Can you help with the coding steps?
My results are as follows.
Note: A small example coding here is the matrix 44x16 size. And I assigned all lines to input in 2D.
HTM is at its core a temporal memory system, so yes, every data is processed one row at a time. Synaptic weights and connections may be mutated at each time step.
Are you saying that the input has a 2D topology? If so, you must create a 2D topology in the SP as well. Watch this video first: HTM School Episode 10: Topology
It is hard to tell what your graphs are saying without understanding more about the semantics of the data. 400x200 is a pretty large input vector. How many minicolumns are you using?
Thanks for your reply.
Actually there is an sdr (1d) forms for each word. Each sdr contains 200 bits. It makes 8000 bits for 400 words.
We calculate each of them separately for each word.
otherwise, all the input matrix (2d-400 * 200) for the sp active output is calculated. The graphs are given for a small example
.
Ah, ok, then definitely use global inhibition in the SP (no topology). So input space to the SP is 200 bits.
If you are going to run the SP and TM, we usually run them both simultaneously and let them learn together. Are you finding anything unexpected in your graphs?

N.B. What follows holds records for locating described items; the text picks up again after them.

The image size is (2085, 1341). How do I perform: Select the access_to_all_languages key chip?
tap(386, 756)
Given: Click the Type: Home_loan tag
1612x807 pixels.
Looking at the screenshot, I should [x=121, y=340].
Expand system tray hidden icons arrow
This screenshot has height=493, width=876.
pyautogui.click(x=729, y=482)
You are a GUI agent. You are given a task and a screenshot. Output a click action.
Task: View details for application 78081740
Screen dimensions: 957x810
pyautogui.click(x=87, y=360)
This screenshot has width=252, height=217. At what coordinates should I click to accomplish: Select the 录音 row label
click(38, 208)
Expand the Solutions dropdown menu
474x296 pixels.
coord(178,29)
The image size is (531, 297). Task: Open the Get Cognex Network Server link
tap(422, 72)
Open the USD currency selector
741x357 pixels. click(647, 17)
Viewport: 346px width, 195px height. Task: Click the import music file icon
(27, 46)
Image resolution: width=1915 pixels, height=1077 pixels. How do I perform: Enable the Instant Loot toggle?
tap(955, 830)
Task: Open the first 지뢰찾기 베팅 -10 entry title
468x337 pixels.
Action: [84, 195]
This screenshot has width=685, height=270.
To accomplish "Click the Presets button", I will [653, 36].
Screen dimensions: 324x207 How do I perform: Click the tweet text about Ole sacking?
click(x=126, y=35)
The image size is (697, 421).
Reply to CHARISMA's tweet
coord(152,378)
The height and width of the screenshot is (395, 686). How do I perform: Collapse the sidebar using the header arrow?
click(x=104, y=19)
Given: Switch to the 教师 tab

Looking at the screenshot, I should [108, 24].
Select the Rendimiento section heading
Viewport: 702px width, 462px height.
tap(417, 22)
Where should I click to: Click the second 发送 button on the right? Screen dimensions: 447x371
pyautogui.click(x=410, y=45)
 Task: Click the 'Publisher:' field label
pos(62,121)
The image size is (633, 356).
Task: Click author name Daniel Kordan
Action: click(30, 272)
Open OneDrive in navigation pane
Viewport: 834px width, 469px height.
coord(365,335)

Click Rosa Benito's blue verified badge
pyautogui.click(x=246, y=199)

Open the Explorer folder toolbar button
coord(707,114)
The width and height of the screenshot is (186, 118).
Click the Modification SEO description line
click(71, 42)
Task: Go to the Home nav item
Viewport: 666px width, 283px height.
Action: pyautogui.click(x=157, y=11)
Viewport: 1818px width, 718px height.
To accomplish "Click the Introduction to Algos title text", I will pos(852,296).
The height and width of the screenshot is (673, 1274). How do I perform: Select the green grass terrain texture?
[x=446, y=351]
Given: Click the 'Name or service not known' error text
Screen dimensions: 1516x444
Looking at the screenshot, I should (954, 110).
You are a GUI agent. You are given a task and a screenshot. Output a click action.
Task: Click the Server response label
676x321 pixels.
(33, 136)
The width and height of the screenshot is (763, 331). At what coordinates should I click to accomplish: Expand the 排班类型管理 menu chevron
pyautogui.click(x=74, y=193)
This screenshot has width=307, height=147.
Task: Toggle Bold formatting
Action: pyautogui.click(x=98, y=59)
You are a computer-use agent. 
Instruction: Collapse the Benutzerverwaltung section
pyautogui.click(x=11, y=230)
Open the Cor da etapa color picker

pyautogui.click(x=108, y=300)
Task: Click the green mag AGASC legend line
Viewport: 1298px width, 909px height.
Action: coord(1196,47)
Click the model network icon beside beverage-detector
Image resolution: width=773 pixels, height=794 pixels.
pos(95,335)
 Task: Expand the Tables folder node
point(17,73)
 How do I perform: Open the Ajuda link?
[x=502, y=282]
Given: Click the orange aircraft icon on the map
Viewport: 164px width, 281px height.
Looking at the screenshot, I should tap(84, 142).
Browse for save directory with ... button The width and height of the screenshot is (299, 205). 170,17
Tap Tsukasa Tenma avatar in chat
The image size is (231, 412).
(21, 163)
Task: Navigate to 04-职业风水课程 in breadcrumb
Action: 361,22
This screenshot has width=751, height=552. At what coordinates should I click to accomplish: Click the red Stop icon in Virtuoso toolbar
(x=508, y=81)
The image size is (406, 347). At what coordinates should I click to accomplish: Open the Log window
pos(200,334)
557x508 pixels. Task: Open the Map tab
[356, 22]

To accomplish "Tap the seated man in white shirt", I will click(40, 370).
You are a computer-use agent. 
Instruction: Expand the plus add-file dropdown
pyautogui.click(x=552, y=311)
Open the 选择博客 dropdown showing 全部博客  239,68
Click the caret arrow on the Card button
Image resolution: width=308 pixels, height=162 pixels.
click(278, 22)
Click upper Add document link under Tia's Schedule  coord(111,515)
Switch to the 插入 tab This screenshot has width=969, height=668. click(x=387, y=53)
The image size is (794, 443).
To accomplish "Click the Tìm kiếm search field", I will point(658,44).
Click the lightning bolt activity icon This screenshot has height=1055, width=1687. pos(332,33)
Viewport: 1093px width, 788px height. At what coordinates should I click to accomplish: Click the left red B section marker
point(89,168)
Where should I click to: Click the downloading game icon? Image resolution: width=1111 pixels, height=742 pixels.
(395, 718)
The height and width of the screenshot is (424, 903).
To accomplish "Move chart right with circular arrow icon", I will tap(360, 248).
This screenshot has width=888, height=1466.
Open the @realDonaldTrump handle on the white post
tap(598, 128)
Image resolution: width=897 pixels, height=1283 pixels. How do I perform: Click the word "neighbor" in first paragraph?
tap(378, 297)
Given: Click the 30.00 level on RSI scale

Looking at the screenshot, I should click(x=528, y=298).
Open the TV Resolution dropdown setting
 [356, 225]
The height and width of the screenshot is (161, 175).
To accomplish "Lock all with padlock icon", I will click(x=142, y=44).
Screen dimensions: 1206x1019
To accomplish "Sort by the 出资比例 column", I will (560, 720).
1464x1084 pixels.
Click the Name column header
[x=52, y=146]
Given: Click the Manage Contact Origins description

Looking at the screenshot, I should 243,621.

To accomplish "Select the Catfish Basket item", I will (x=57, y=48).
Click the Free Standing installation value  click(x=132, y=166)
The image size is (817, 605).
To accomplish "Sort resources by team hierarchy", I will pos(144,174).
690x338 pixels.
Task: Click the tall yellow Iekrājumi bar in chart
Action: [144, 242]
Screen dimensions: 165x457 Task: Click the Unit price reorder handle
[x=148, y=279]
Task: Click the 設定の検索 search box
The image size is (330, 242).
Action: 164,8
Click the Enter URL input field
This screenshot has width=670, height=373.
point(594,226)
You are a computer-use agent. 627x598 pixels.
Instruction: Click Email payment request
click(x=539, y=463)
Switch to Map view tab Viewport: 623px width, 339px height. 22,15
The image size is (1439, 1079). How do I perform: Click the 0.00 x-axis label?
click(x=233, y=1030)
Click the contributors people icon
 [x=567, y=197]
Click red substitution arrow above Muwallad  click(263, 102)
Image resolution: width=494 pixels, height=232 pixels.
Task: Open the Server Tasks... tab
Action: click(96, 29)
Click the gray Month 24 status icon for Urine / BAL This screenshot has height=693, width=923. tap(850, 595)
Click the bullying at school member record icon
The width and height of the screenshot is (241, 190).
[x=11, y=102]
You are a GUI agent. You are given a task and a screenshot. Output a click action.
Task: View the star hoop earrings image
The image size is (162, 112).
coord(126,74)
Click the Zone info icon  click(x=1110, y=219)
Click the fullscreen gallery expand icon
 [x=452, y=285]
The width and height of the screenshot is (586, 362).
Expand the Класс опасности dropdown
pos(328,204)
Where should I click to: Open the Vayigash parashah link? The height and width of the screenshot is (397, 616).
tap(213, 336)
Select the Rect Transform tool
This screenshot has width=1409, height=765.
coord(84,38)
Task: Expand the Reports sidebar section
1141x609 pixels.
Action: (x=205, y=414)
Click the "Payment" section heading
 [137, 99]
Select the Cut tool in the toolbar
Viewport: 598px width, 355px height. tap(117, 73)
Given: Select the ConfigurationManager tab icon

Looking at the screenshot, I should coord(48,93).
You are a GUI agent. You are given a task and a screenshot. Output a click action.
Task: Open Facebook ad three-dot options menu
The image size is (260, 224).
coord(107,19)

oh sorry. I don’t expect any results and graphics for now I experimented on a small corpus. I have to work hard. Maybe I’m testing wrong way. So I wanted to ask you.
so I’ll run sp and tm for each word.
Finally, I complete the process by classifying.
Thank you so much.
There is a py file named sptutorial in htm.core. At the end of those codes there is numexamples variable. And this variable is randomized. Can I generate subsample values for the original sdr instead of these randomized values?
According to the above code, is a minicolumn value calculated with each compute() function? According to this code, how do I get the temporal memory input value?
My application and results are below.
Is “outputSDR” the input value for TM? Is the minicolumn length equal to “outputSDR”?
There’s a “sdr” for every word. These words are actually a vocabulary piece. I created a subsample for each.
And I’ve run the compute function for each subsample.
You mean “Concatenate all these” for the subsamples each word. Then should I use the SP output of each word as the Tm input?